Twenty five years after the event he tracked down family, friends and other former members of his batallion of conscripts and recorded their conversations as they discussed the events that they had been part of and the effects it had on their subsequent lives.

He's then animated these reminiscenses using brutal low-key black and white drawings (almost outline sketches) which suddenly burst into vivid colour at key points in the narrative.

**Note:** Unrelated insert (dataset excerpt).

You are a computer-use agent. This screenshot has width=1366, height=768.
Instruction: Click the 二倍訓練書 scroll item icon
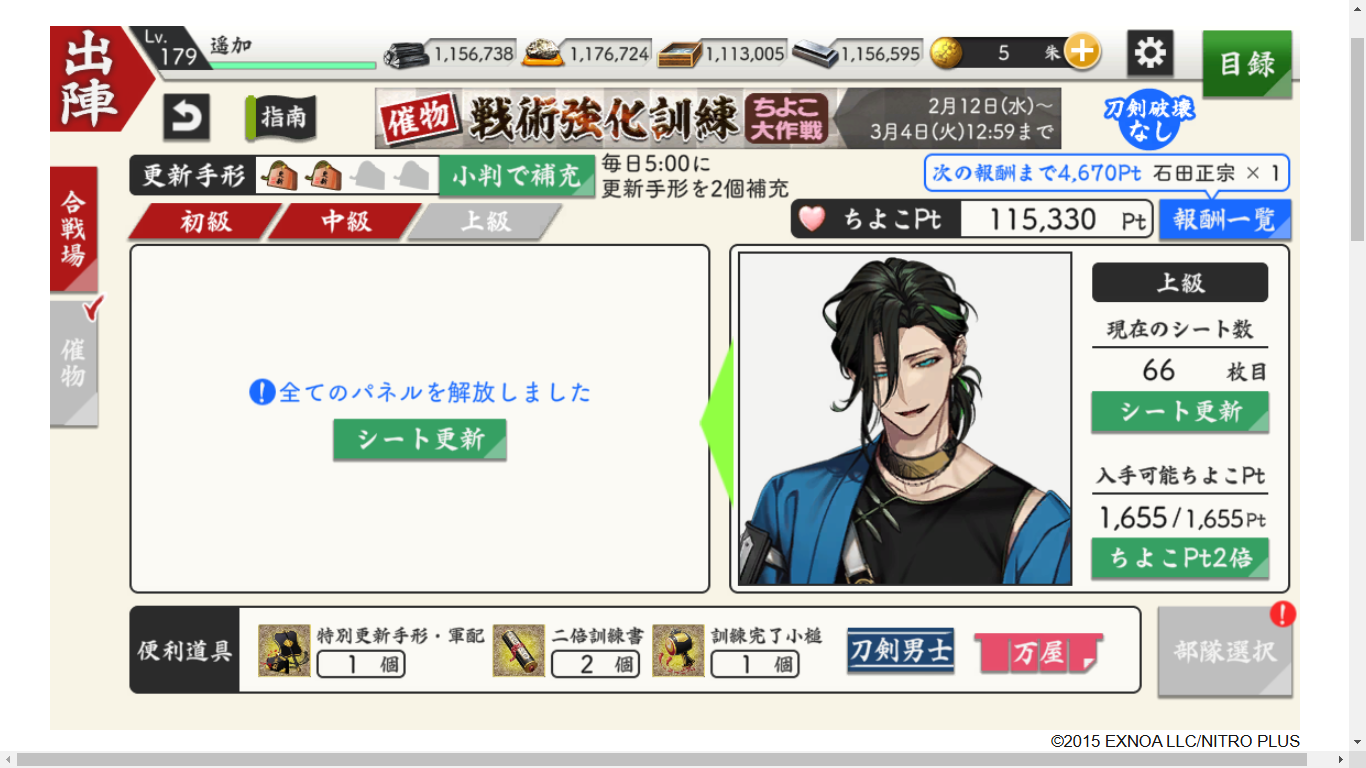point(518,651)
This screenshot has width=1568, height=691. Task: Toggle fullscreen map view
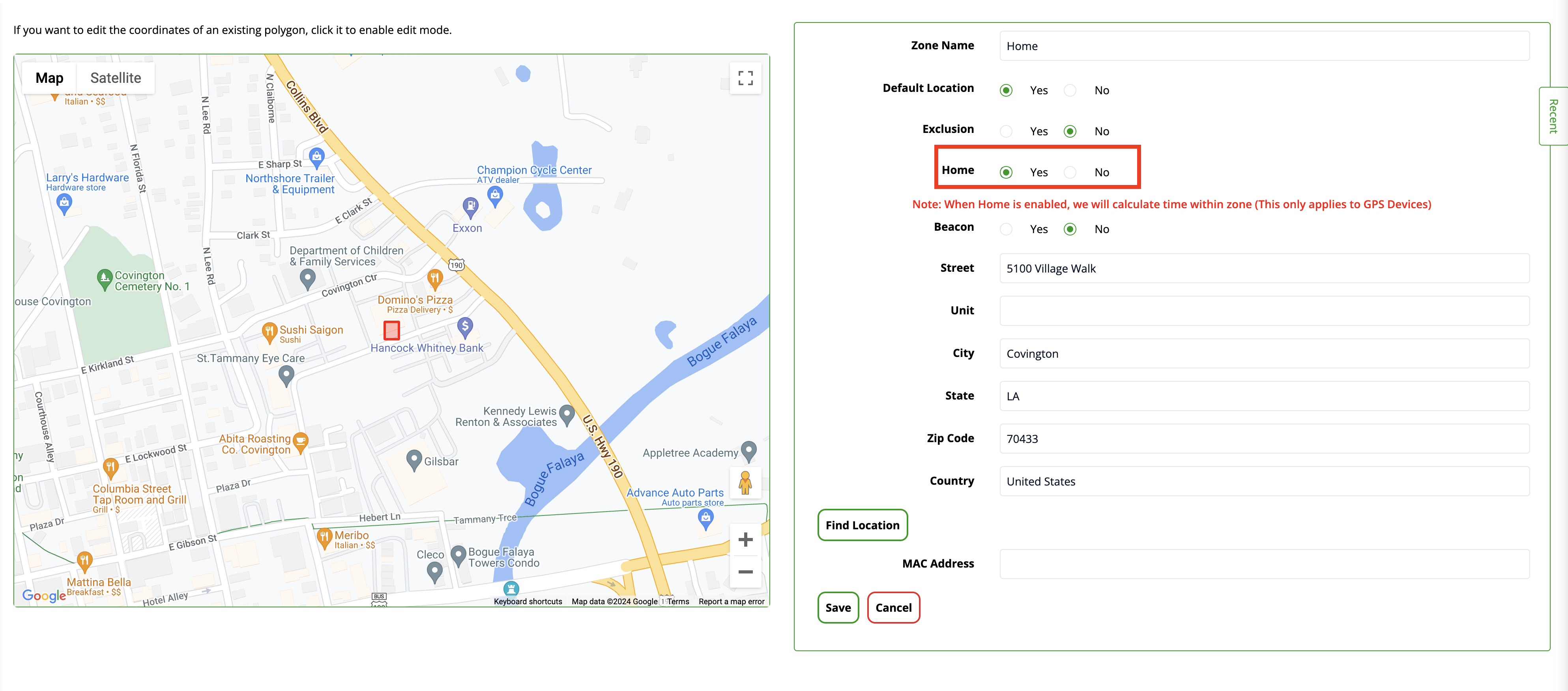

He doesn't shy away from the traumatic events of the war either : carefully pulling together different voices to tell the story of the massacres at Sabra and Shatlia in an almost dispassionate way that serves to underline the brutality of what happened and the way that Folman and his comrades are still haunted by their memories.

It's a beautifully executed piece of work; part-documentary, part-folklore - that allows Folman to explore the way in which the events scarred a generation of young people on all sides of the divide.

Very highly recommended.

Monday 21 October 2013

Freeview (UK) film of the day : Monday 21st of October

Spring, Summer, Autumn, Winter...and Spring (2003 98min.) [Film4 12.30am tuesday &+1]

An elderly Buddhist monk shares the wisdom of his years with a youngster in a one-room monastery floating on a beautiful lake. As the boy grows up, his burgeoning sexual desires overwhelm his need for inner peace and he abandons his master for a more modern life. However, when his quest for love ends in unhappiness, he returns home seeking enlightenment.

In the current century Eastern Cinema has gained a (deserved) reputation for producing some of the most inventive fantasy, horror and thriller films.

But it is also able to produce film such as this.

Kim Ki-Duk's direction and photography is elegant and poised, and he also takes the part of the adult monk; Oh Young-Su is the older monk and they are at the centre of a film that's about image, ritual and repetition and is more concerned with form and tone than action set-pieces or jumps & shocks.

It's not going to appeal to everyone (this may be an understatement) but it has a beautiful, quiet, reflective majesty which, if you allow it to, will entrance you for just under 100 minutes.